Osborne launches audit of UK’s books
GEORGE OSBORNE will commission an independent audit of the nation’s battered public finances today, ahead of an emergency Budget at the end of June.
The chancellor has asked Sir Alan Budd, a former economic adviser to the Treasury, to head up the Office for Budget Responsibility, which will publish the review.
Budd will also be charged with producing a new set of economic growth forecasts, amid concerns that the existing ones are artificially high.
In an interview before the election, Osborne told City A.M. the audit would also quantify the liabilities from public sector pensions, the private finance initiative and Network Rail.
David Cameron, who announced the “proper, independent audit” of government finances yesterday, warned that the findings would make for uncomfortable reading.
“What we’ve seen so far are individual examples of very bad practice, spending decisions taken in the last years of the Labour government that no rational government would have taken,” he said.

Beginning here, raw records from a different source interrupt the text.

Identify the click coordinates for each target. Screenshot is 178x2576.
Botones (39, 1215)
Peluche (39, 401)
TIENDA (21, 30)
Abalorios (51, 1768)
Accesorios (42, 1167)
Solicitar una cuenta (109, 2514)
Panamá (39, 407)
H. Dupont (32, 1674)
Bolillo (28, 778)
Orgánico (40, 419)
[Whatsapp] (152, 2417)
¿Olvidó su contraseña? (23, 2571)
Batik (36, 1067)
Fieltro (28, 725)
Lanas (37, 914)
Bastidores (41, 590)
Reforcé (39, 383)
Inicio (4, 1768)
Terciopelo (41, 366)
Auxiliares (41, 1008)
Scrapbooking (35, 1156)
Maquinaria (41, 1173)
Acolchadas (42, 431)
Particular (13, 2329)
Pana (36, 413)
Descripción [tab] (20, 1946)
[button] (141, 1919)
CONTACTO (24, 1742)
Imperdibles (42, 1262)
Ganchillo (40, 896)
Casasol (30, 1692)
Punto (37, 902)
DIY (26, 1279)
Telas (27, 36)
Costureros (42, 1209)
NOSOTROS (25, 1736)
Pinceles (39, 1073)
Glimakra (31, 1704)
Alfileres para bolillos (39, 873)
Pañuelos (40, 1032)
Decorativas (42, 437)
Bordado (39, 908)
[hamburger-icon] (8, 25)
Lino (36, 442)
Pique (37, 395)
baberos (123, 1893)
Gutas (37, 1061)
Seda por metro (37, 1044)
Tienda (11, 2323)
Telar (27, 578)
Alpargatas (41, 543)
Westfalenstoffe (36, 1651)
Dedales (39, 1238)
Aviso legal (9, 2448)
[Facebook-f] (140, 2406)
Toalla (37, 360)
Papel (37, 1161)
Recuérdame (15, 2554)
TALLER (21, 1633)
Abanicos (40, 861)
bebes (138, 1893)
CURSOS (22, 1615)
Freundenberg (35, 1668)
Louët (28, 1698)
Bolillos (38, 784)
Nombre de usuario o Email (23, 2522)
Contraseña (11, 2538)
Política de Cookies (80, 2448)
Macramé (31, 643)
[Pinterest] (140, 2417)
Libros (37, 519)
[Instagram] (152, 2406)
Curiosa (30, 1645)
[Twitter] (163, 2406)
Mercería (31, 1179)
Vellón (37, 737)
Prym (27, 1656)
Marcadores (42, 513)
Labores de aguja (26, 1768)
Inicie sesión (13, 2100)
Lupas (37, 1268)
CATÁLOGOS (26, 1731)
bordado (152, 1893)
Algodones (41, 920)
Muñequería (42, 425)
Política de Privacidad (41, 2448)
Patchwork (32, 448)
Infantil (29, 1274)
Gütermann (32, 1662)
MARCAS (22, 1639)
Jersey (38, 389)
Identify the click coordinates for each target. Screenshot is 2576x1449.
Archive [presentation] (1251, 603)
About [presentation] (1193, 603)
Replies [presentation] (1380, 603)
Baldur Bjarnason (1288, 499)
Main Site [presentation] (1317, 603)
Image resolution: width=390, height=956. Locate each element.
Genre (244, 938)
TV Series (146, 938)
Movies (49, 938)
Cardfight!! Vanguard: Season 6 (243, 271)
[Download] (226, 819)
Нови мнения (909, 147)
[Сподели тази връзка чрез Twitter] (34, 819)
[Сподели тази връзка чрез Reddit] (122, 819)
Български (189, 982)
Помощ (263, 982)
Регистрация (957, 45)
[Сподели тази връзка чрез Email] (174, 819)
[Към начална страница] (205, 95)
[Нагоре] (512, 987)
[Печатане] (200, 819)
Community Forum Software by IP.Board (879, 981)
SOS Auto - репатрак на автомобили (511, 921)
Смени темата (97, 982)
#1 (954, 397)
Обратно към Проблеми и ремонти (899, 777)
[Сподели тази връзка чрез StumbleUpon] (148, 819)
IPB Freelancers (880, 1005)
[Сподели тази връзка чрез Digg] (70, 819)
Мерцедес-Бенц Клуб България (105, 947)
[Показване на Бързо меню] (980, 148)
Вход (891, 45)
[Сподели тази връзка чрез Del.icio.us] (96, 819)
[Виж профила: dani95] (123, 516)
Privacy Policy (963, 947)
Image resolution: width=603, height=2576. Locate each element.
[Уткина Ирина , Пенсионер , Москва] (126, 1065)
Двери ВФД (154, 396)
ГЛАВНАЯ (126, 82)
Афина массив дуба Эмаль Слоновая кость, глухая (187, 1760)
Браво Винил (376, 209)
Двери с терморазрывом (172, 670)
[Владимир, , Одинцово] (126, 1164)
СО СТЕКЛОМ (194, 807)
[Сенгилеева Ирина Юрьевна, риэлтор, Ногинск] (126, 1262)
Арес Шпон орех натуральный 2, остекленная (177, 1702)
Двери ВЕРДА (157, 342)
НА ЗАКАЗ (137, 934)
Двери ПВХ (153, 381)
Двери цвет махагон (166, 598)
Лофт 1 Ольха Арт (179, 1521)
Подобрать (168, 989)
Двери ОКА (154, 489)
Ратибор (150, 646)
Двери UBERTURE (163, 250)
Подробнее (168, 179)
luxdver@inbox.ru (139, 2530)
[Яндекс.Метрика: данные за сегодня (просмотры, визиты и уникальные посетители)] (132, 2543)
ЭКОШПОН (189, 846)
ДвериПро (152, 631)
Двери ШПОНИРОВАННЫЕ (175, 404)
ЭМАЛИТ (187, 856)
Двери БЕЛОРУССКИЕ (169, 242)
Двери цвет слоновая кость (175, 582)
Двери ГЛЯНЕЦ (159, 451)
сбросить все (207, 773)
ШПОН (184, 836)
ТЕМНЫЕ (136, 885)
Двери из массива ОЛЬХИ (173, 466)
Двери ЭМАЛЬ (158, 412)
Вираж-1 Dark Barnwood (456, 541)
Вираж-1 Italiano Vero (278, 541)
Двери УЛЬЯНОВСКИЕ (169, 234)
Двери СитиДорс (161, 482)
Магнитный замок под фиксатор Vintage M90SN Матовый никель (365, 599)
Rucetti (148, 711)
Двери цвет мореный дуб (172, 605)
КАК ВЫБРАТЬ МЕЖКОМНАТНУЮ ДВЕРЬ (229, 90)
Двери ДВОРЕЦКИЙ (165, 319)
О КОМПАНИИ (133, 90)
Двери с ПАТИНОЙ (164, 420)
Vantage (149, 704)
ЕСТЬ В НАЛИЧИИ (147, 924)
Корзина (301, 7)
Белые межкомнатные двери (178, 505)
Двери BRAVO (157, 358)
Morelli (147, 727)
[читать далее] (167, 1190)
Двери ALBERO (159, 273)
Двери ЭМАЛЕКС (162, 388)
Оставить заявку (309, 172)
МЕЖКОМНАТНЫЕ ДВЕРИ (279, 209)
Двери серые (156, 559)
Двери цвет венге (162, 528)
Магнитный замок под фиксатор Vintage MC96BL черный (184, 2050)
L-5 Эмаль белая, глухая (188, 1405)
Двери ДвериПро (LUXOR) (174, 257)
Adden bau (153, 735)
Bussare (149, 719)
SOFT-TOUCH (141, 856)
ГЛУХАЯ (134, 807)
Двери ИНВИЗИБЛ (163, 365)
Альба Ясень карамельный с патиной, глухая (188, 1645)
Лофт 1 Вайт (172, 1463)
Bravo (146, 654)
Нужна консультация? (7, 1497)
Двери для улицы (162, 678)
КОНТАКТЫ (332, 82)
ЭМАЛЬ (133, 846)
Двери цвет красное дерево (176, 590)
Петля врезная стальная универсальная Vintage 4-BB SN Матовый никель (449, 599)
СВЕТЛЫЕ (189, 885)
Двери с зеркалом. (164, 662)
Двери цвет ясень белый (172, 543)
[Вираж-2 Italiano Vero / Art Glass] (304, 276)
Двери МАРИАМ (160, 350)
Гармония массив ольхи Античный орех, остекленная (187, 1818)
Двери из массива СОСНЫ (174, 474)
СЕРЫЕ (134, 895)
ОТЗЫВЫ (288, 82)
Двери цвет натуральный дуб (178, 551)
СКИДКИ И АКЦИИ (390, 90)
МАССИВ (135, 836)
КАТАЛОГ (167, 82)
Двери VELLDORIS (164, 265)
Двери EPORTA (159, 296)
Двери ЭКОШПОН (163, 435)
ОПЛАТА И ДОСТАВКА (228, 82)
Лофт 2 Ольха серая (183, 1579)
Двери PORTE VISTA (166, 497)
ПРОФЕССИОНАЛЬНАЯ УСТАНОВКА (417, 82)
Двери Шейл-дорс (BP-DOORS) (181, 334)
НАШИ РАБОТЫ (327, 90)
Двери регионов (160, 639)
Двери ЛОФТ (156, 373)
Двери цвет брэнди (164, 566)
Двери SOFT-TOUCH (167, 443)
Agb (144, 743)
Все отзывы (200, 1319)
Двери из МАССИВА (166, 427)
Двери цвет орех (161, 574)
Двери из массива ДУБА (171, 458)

Meanwhile, Cameron defended plans to introduce a new higher rate of capital gains tax (CGT), despite growing anger in the City.
The proposals, which would see capital gains taxed at a similar rate to income, would see CGT jump from 18 per cent to 40 per cent for some gains.
Cameron said: “I think everyone recognises there is a problem when you have a CGT rate of 18 per cent and a top rate of income tax of 50 per cent. You’ll find people finding all sorts of ways of treating income as capital gains.”
However he pointed out there would be generous allowances for business assets that would help “light the flames of entrepreneurialism”.
“What we’ve said is there’s a very big difference between the capital gains that someone pays on a second home, which is not necessarily a splendid investment for the whole economy, and business assets,” he added.
Previously, Osborne described plans to hike CGT – a much-cherished Lib Dem policy masterminded by Vince Cable – as “punitive”, saying they would “drive away entrepreneurial activity and wealth creation”.